Sometimes, it feels like I’m permanently on the road. With family, friends and work spread out across the country, I travel a lot. Anything that makes that easier is a win in my book, so I’m all for minimalism and streamlining. Lately, I’ve been taken by the idea of the ultra-simple capsule wardrobe – it worked for Einstein, Steve Jobs, and a host of others, after all – and in that spirit, I’ve been trying to pare down my togs to a few essentials that I can fit into a travel bag.
But if we can do that with our clothes and feel instantly lighter, why not try it with other things… like our language learning materials, for instance?
Now don’t you worry. I haven’t decided to donate all my language books to charitable causes just yet. But the idea strikes me as a decent one for the language learning traveller: deciding on a core set of books that provide the max learning learning on the go, but don’t weigh down your carry-on. (Obviously a couple for each language project, assuming you just focus on one per trip – I’m not talking polyglot minimalism here, just resource minimalism! )

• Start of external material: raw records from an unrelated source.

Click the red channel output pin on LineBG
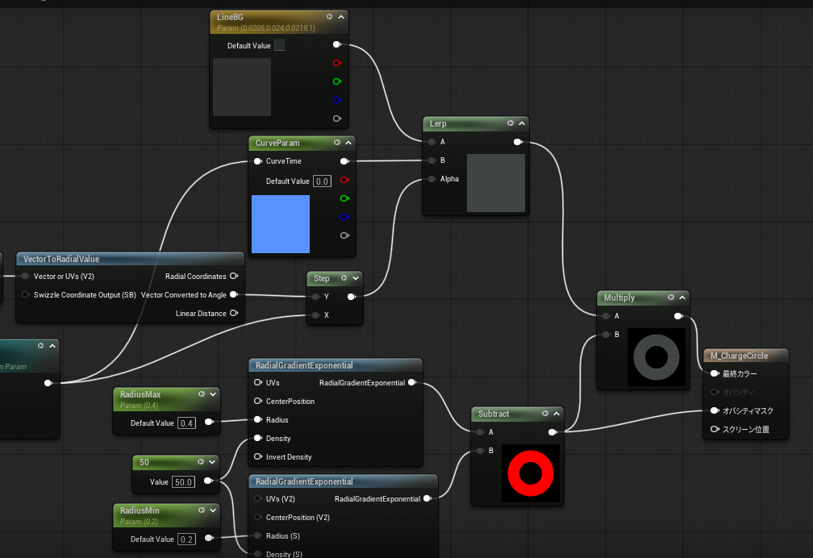Viewport: 813px width, 558px height. point(337,63)
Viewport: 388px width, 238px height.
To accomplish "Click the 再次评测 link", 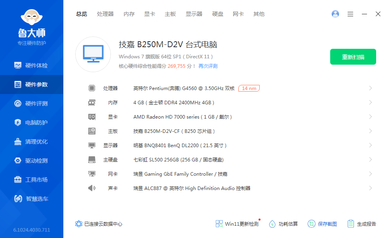I will (x=208, y=66).
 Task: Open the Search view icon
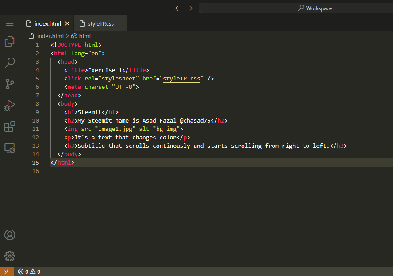10,62
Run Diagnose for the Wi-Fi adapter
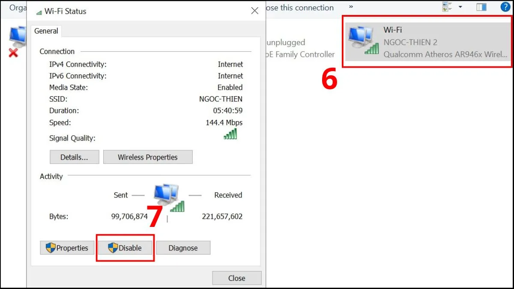The width and height of the screenshot is (514, 289). (x=183, y=247)
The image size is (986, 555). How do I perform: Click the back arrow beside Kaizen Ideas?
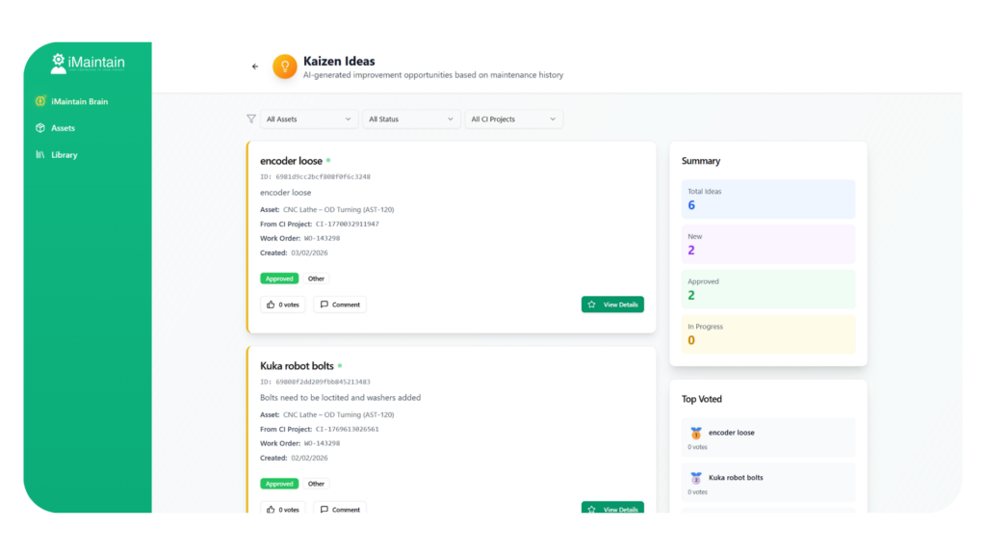(x=255, y=66)
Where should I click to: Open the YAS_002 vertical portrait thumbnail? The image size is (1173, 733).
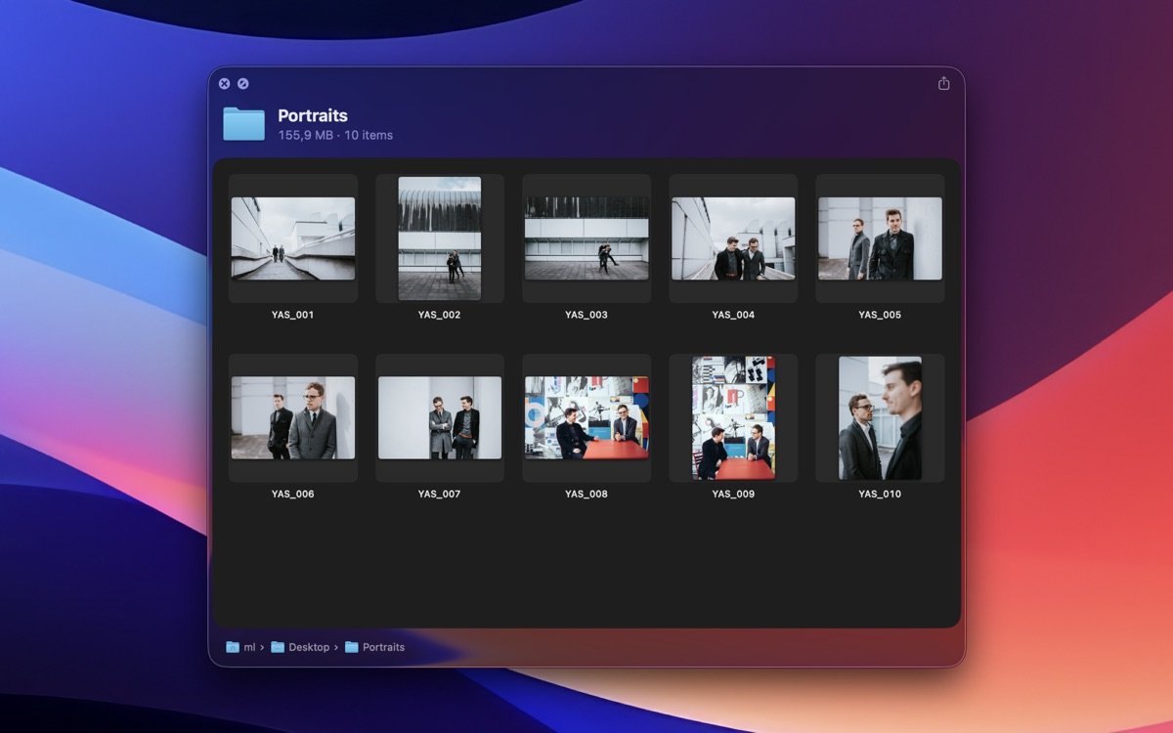coord(440,237)
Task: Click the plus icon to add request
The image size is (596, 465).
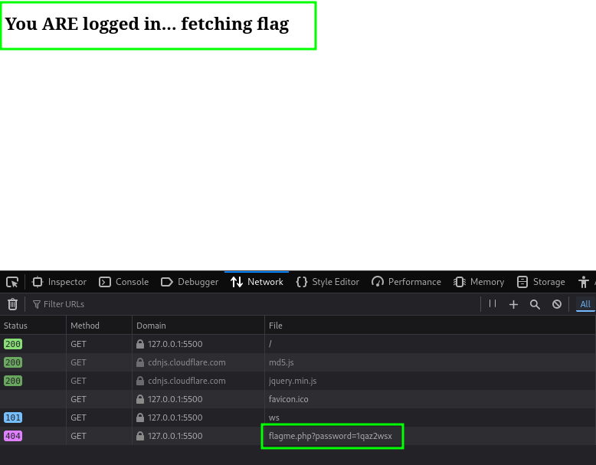Action: pyautogui.click(x=514, y=304)
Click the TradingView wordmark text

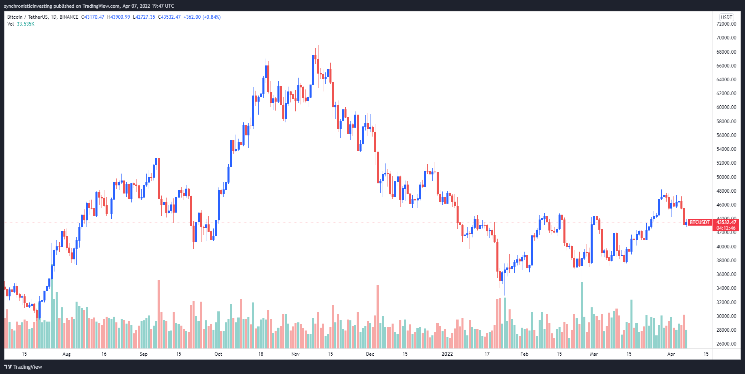28,367
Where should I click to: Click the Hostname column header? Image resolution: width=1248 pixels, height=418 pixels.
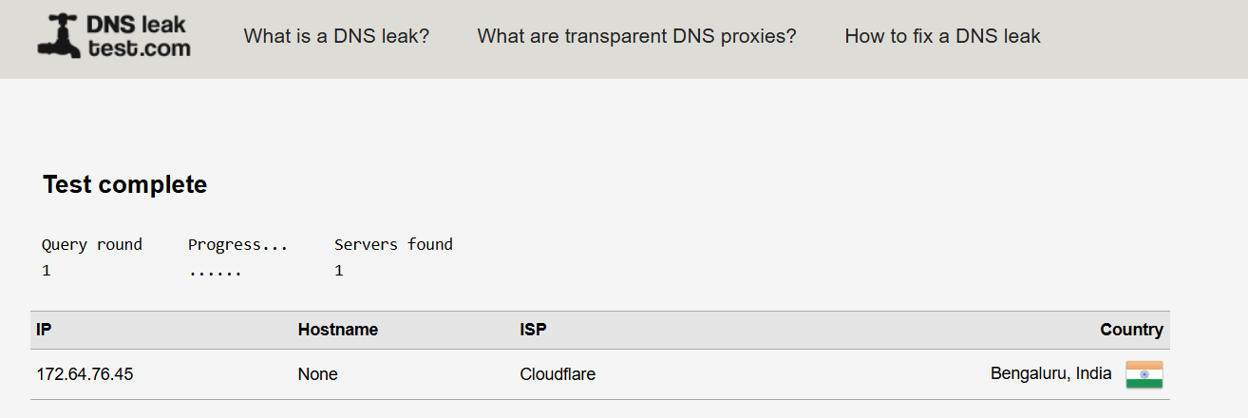338,330
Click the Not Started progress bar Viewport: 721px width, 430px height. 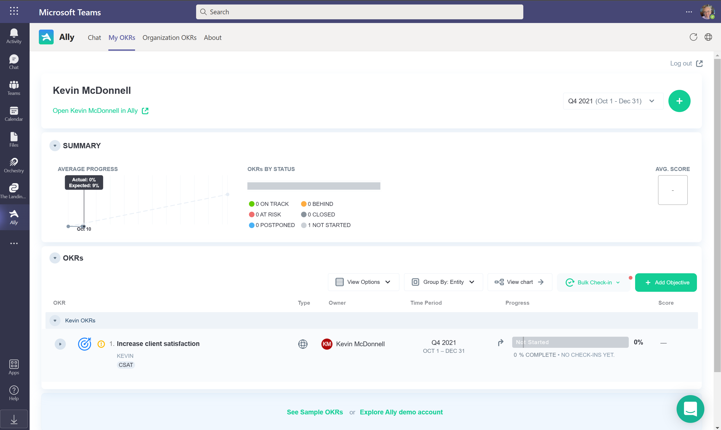tap(570, 342)
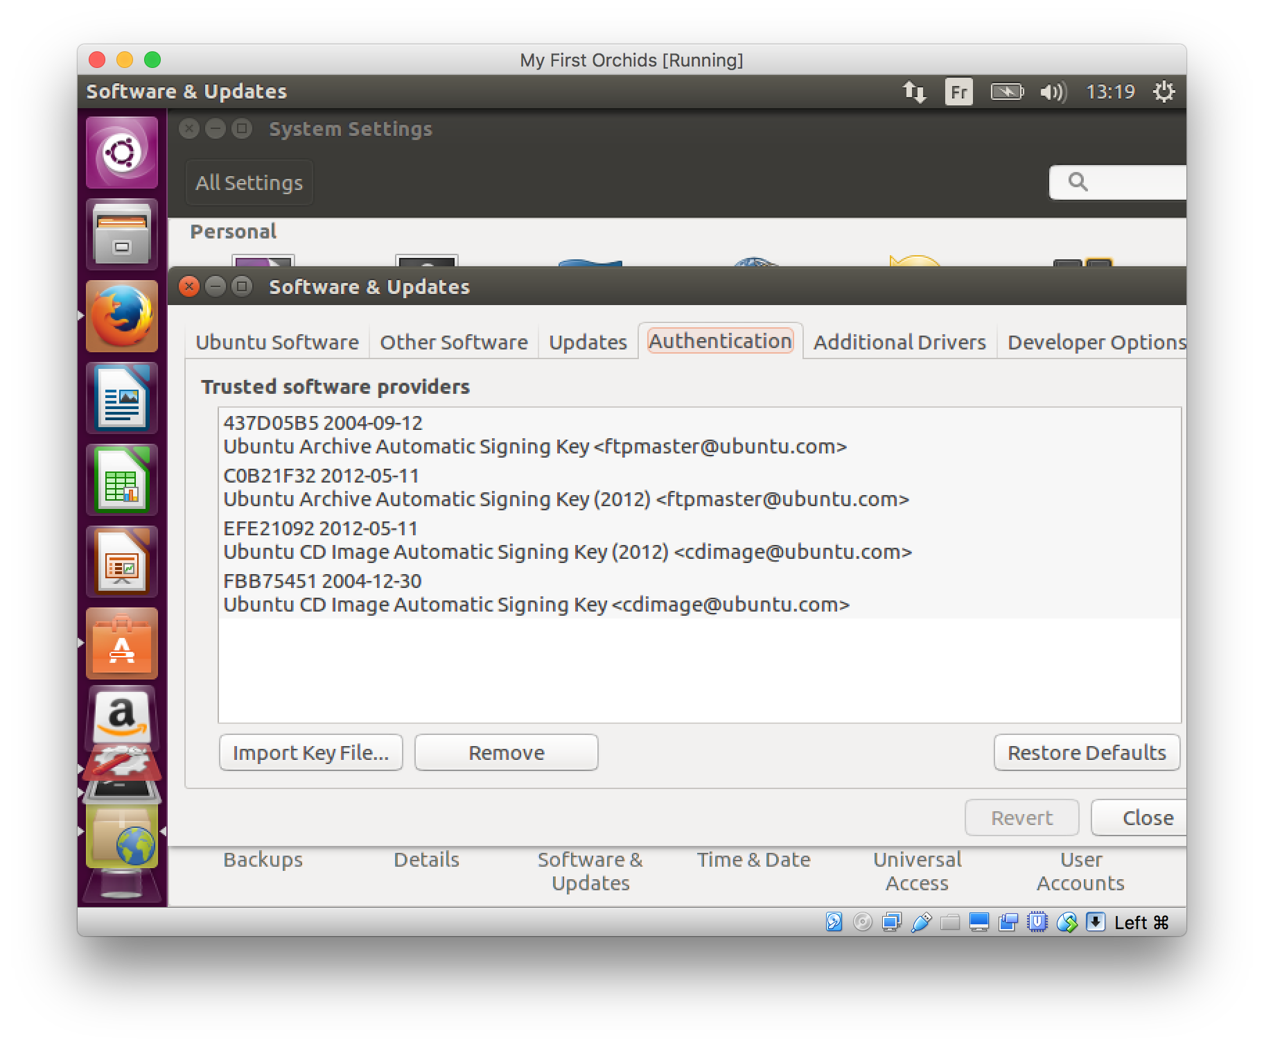This screenshot has height=1047, width=1264.
Task: Open the system power gear menu
Action: coord(1164,92)
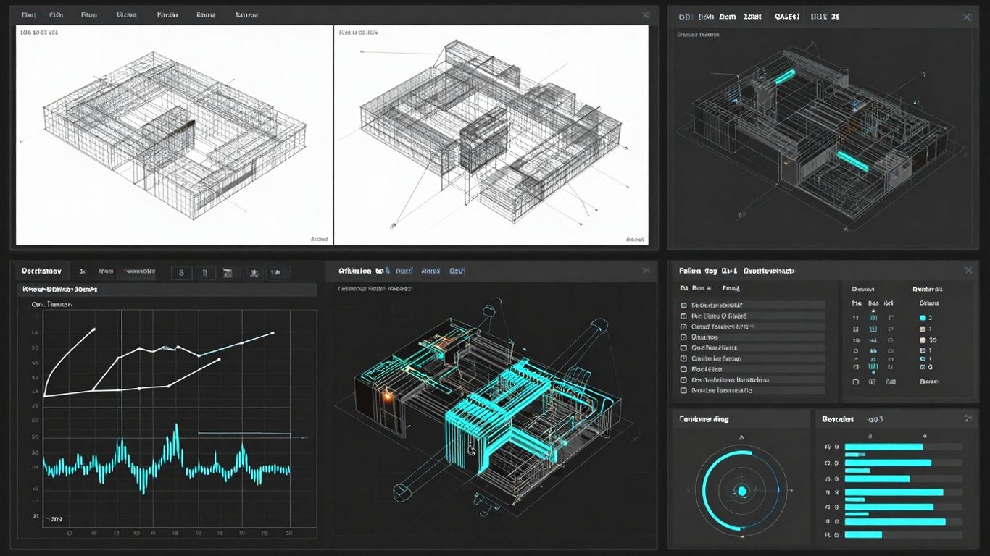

In any case, it’s a fun exercise to try with your (probable, if you anything like me) heaps of books. As with a capsule wardrobe, it’s good to set a limit on the number of pieces. Because books are a bit heavier and (gulp – forgive me saying this – marginally less essential) than clothes, I think two (only two?!) is a good number to play the game. A good course book and a decent reference volume go pretty well together, I think.
Here are some of my attempts, limiting myself to two (really only two?!) books per language:
You can’t beat a Colloquial for in-depth language tuition. I find they always double as reference works too, so you have a double whammy right there. My other choice is quite a grammar-heavy look at Gaelic verbs, but with lots of side references to other aspects of the language too. Every time I dip into it, I come across something new. Solid.
Less of the learning material, more of the reference here, with German being my second language and strongest foreign language. Hammer’s Grammar is the definitive reference on all things Deutsch, and Wort für Wort has kept me in advanced conversation topics since I did my German A-level in the last century.
Who amongst us doesn’t love a good Routledge? I have a special soft spot for the Essential Grammar series, since they’re almost as comprehensive as the, ahem, Comprehensive series, but a bit less overwhelming. Twin that with a Teach Yourself (and you know I love me a Teach Yourself), and we’re ready for that trip to the islands.
Handy bonus: all of the Teach Yourself audio is available online in the TY library app, too. Or, if you have a Kindle, you can get the book and the audio in a single format.
Never one to shy away from being predictable, I paired up my Polish outfit to match my Greek one. Well, if it works…
Ready, steady… Capsule!
So there you go. Four of my essential Summer outfits.
Apart from the fun element of challenge to it, capsuling your books makes you think hard about what you already have. It helps you to take stock of your materials. and decide what your core strategy is. And it keeps you ready to run and learn – whether that’s on holiday, or up the road for some study time in the library!
Which textbooks are your hero items? What would make your desert island cut? Let us know in the comments!